Studies to date include the characterization of defined targeted mutants constructed in eae, tir, efa/toxB, fliC, lpf, nleD and tccP, made primarily in the non-Shigatoxigenic E. coli O157:H7 strain NCTC12900. The data compiled to date point to a role for intimin and Tir in sheep and cattle (Woodward et al., 2003; Vlisidou et al., 2006) although, interestingly, the colonization of goats seems less dependent on intimin. Indeed, the studies by La Ragione et al. (2005a, 2006) and Woodward et al. (2003) suggest that the long-term persistence of E. coli O157:H7 in small ruminants may be significantly affected by bacterial factors in addition to intimin and Tir, as well as by host factors such as adequacy of colostrum intake in the young or prior colonization by other pathogens, or possibly other elements of the commensal flora. Other than certain LEE-encoded factors (intimin, Tir and EspA), few of the other candidate bacterial factors thus far examined have a significant effect on colonization and/or persistence when tested in experimental ruminant (sheep and cattle) models of colonization (Woodward et al., 2003; Stevens et al., 2004; Marchès et al., 2005; Vlisidou et al., 2006; Torres et al., 2007).

It is clear that E. coli O157:H7 is prevalent in small ruminants (sheep and goats) and that groups of these animals may act as effective reservoirs for this important zoonotic pathogen.

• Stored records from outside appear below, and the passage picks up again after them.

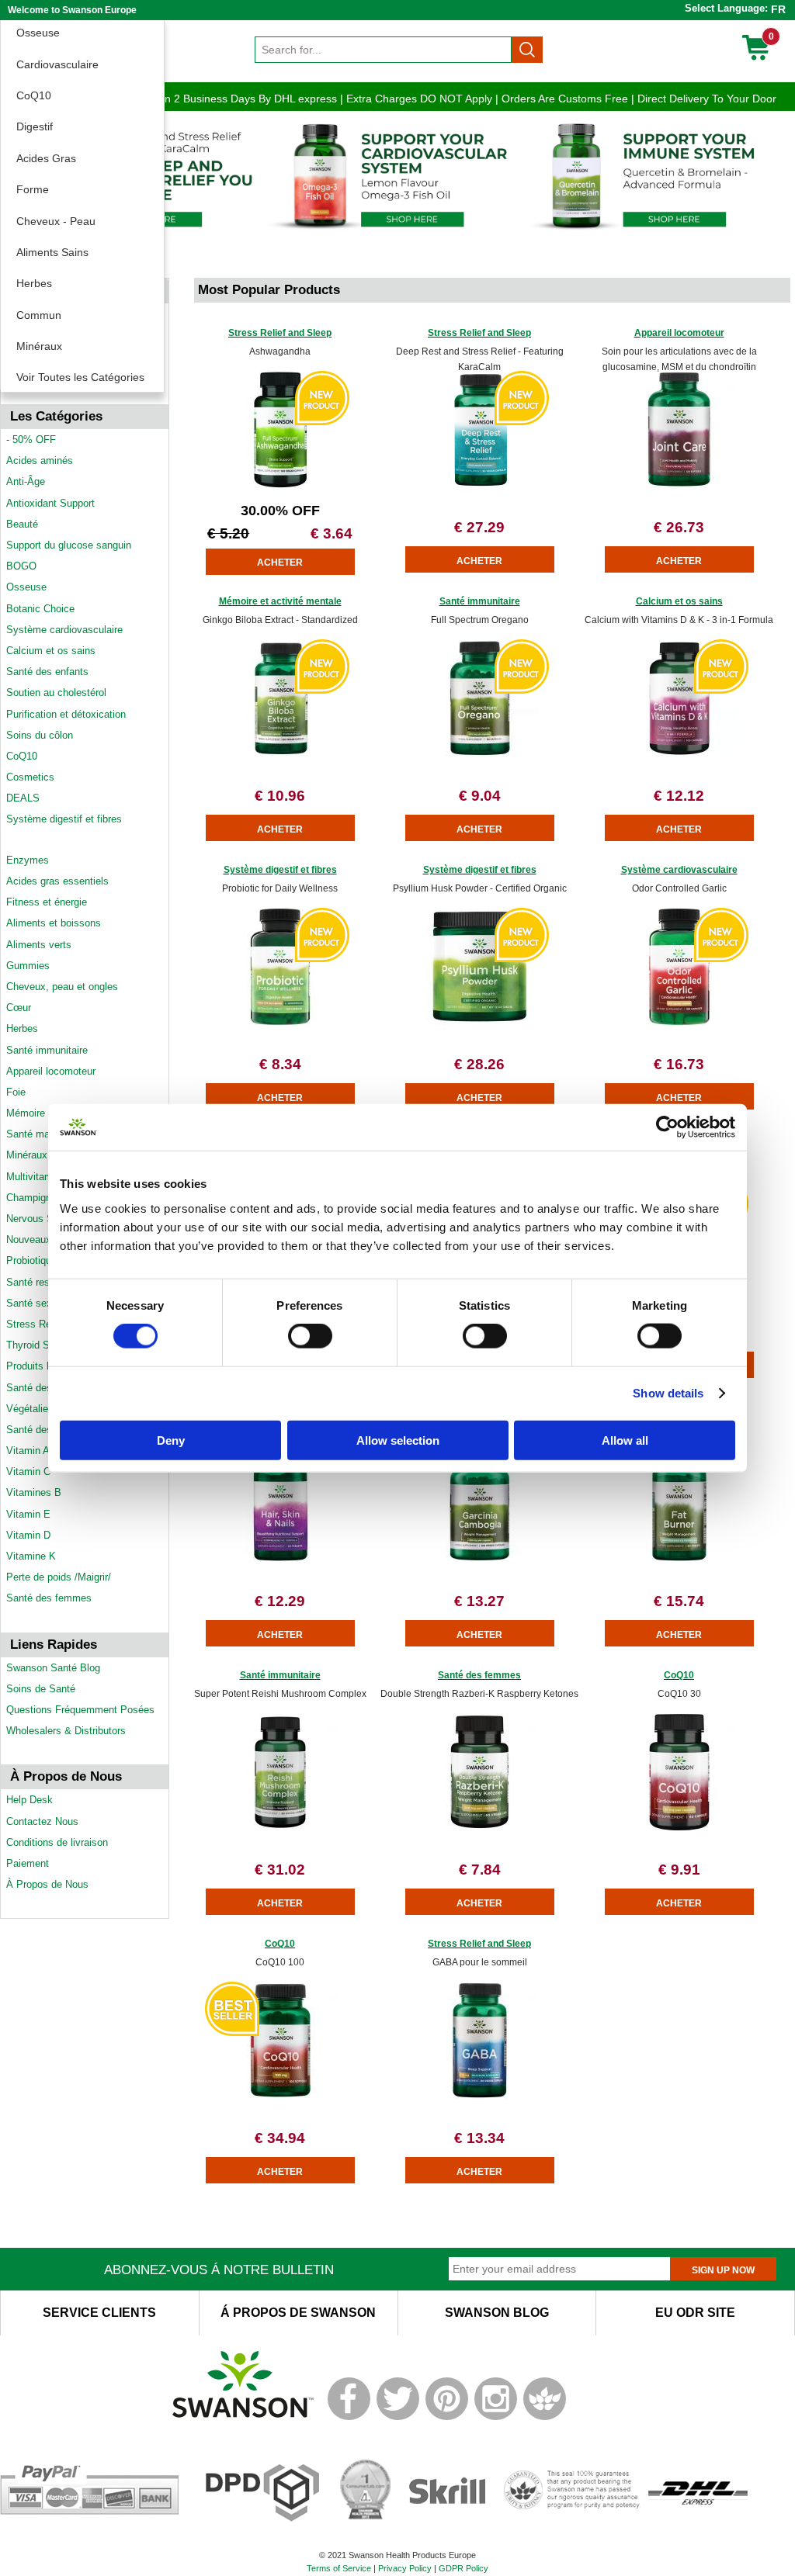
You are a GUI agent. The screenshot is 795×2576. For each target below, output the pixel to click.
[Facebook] (349, 2417)
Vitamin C (28, 1471)
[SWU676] (480, 2095)
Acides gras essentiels (57, 881)
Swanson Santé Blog (53, 1668)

Much has been revealed about the pathobiology of E. coli O157:H7 in cattle, including an LEE-dependent tropism for lymphoid tissue at the terminal rectum. This precise tropism has not been observed in small ruminants, but it is evident that colonization and persistence of sheep and goats is influenced by the LEE-encoded secretion system. Localization of E. coli O157:H7 has been observed at the ovine recto-anal mucosa, albeit intermittently. In both cattle and small ruminants, certain other secreted proteins, surface appendages, age and stress effects are suspected to influence persistence, based on in vitro studies and limited numbers of in vivo studies in laboratory and ruminant species. There are also, for small ruminants, some recent data showing that colonization is enhanced in young animals with compromised passive immunity or those experiencing coinfection with an unrelated pathogen. What is less well understood for all ruminant reservoirs is the relationship between E. coli O157:H7 and the normal gastrointestinal flora, and how this might be modulated for the development of control strategies.

Research in the field of ruminant persistence of EHEC has so far identified some important elements that may be susceptible to practical interventions for control of E. coli O157:H7. A more comprehensive understanding of the LEE- and non-LEE-encoded factors that promote effective colonization in the distal ovine gastrointestinal tract is required in order to develop and assess the appropriateness of intervention strategies for the control of E. coli O157:H7 in the field. However, unless the same experiments are performed with the same strains and mutants in different animal species, we will struggle to arrive at truly solid conclusions about differing behaviours that are host specific. It seems likely that these insights will be needed to provide more comprehensive control of these subtle pathogens.

Acknowledgements

The authors would like to thank W.A. Cooley for electron microscopy, and the UK Department for Environment, Food and Rural Affairs (DEFRA) for funding some of the work reviewed in this manuscript (Grants OZ0706, OZ0710 and OZ0713).